J Thorac Dis ; 14(11): 4372-4383, 2022 Nov.
Artigo em Inglês | MEDLINE | ID: mdl-36524095

RESUMO

Background: This study was designed to explore the therapeutic effect and mechanism of action of Qishen Yiqi dropping pills (QYDP) in chronic heart failure (CHF) via a long non-coding RNA (lncRNA)-microRNA (miRNA)-messenger RNA (mRNA) axis. Here, the mechanism of action of the lncRNA terminal differentiation-induced non-coding RNA (TINCR), miR-193b-3p, and RAR-related orphan receptor A (RORA) mRNA was analyzed in an angiotensin (Ang) II-induced H9C2 cardiomyocyte hypertrophy model treated with QYDP. Methods: Reverse transcription-quantitative polymerase chain reaction (RT-qPCR) was used to analyze the gene expression changes of lncRNA, miRNA, and mRNA in H9C2 induced by QYDP on Ang II. The Gene Expression Omnibus (GEO) was used to analyze differentially expressed genes (DEGs) potentially affecting CHF progression.
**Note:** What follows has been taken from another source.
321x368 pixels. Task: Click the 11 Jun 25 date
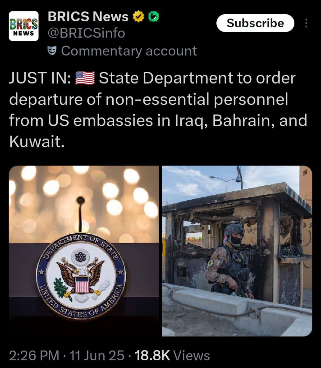coord(97,355)
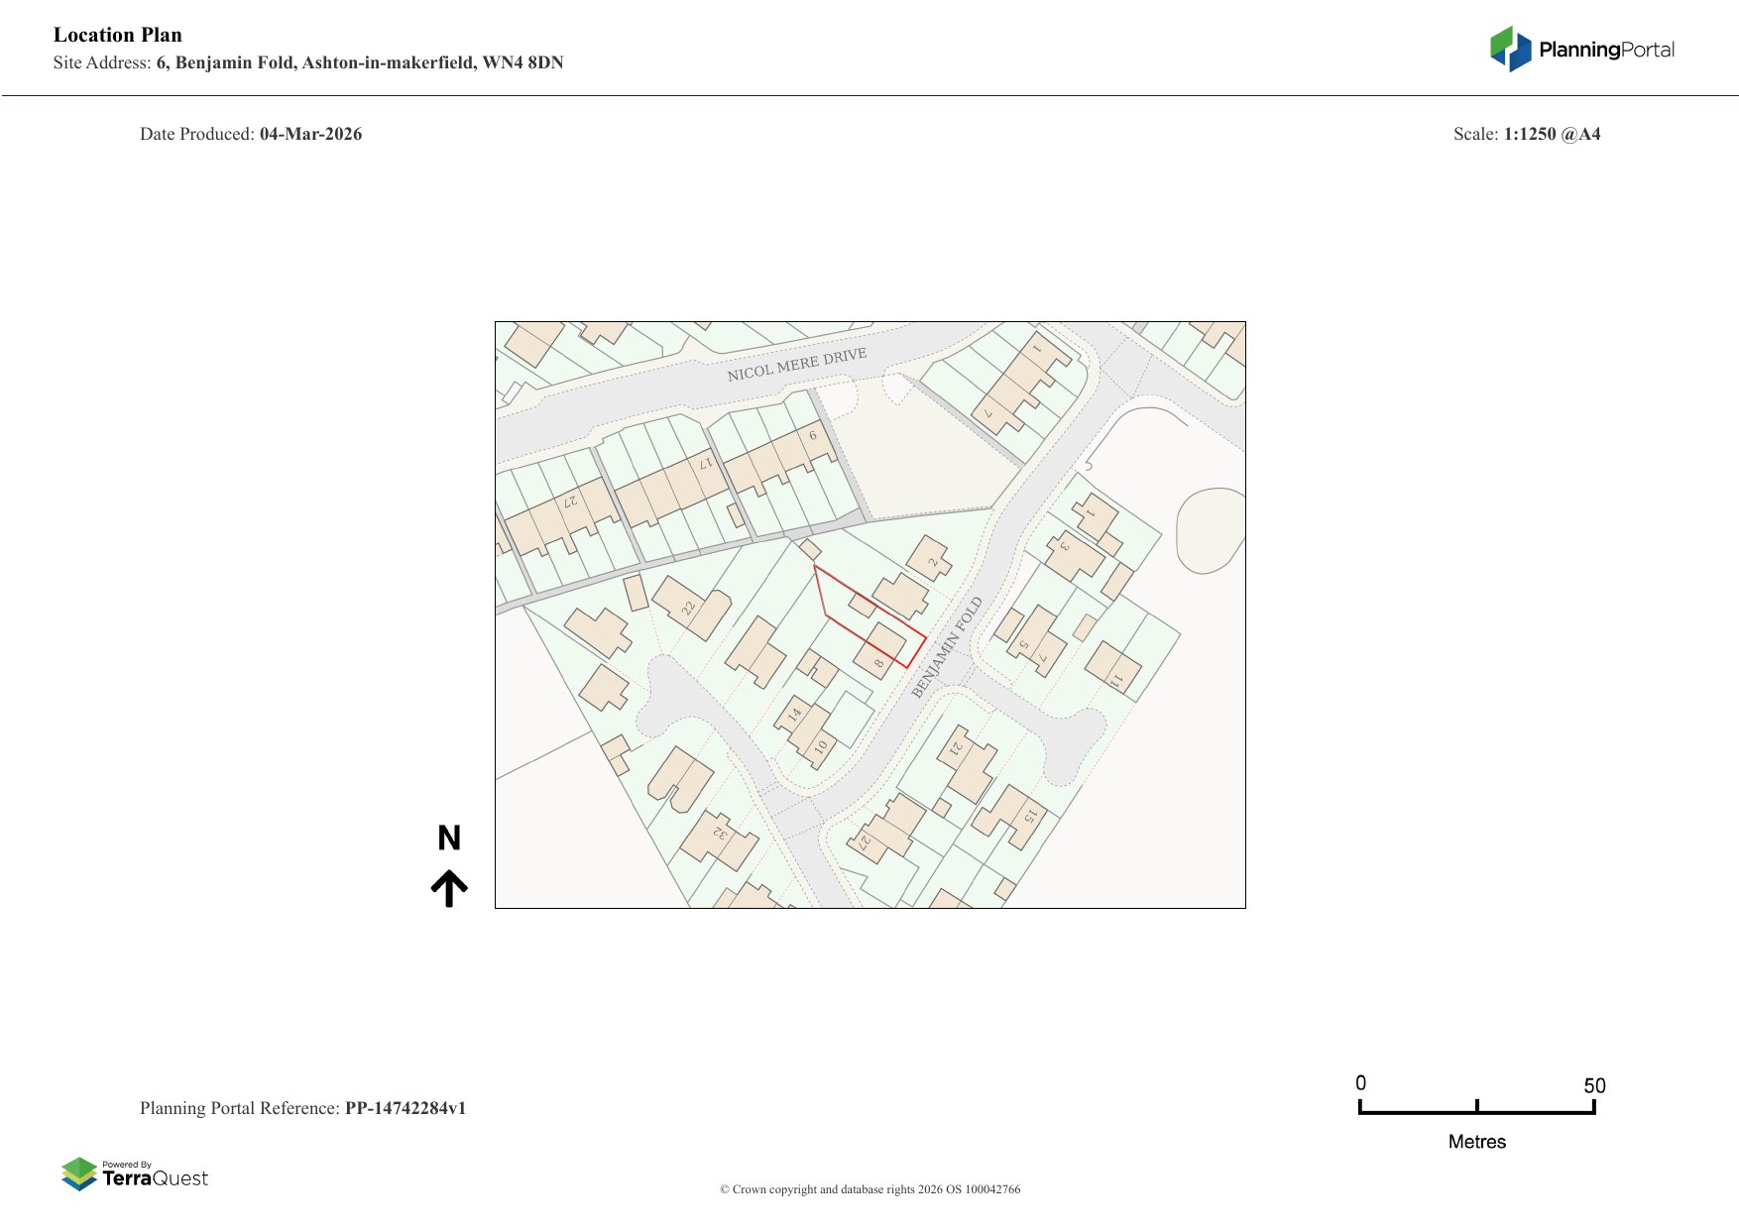Click house number 8 on Benjamin Fold
This screenshot has height=1230, width=1739.
pos(879,650)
Cell Counting Kit-8 (CCK-8) was used to analyze the effect of QYDP on the proliferation of H9C2, RNA pull-down was used to analyze the binding of lncRNA and miRNA, and dual luciferase was used to analyze the targeting of miRNA and lncRNA or mRNA. Results: Ang II induced TINCR and RORA downregulation, miR-193b-3p upregulation, and hypertrophy in the H9C2 cardiomyocytes, which were alleviated by QYDP. In contrast, TINCR inhibition reversed the effects of QYDP by increasing miR-193b-3p expression and downregulating RORA expression. According to subsequent double luciferase and RNA pull-down experiments, TINCR adsorbed miR-193b-3p by acting as a competitive endogenous RNA sponge and miR-193b-3p directly targeted RORA. Lastly, we showed that the Ang-II-induced inhibition of TINCR and RORA expression and promotion of cardiac hypertrophy were both reversed by a TINCR overexpression plasmid (ov-TINCR), whereas the effects of ov-TINCR were suppressed by a miR-193b-3p mimic. Conclusions: Administration of QYDP improves Ang II-induced H9C2 cardiomyocyte hypertrophy and increase cell proliferation rate through the TINCR/miR-193b-3p/RORA axis.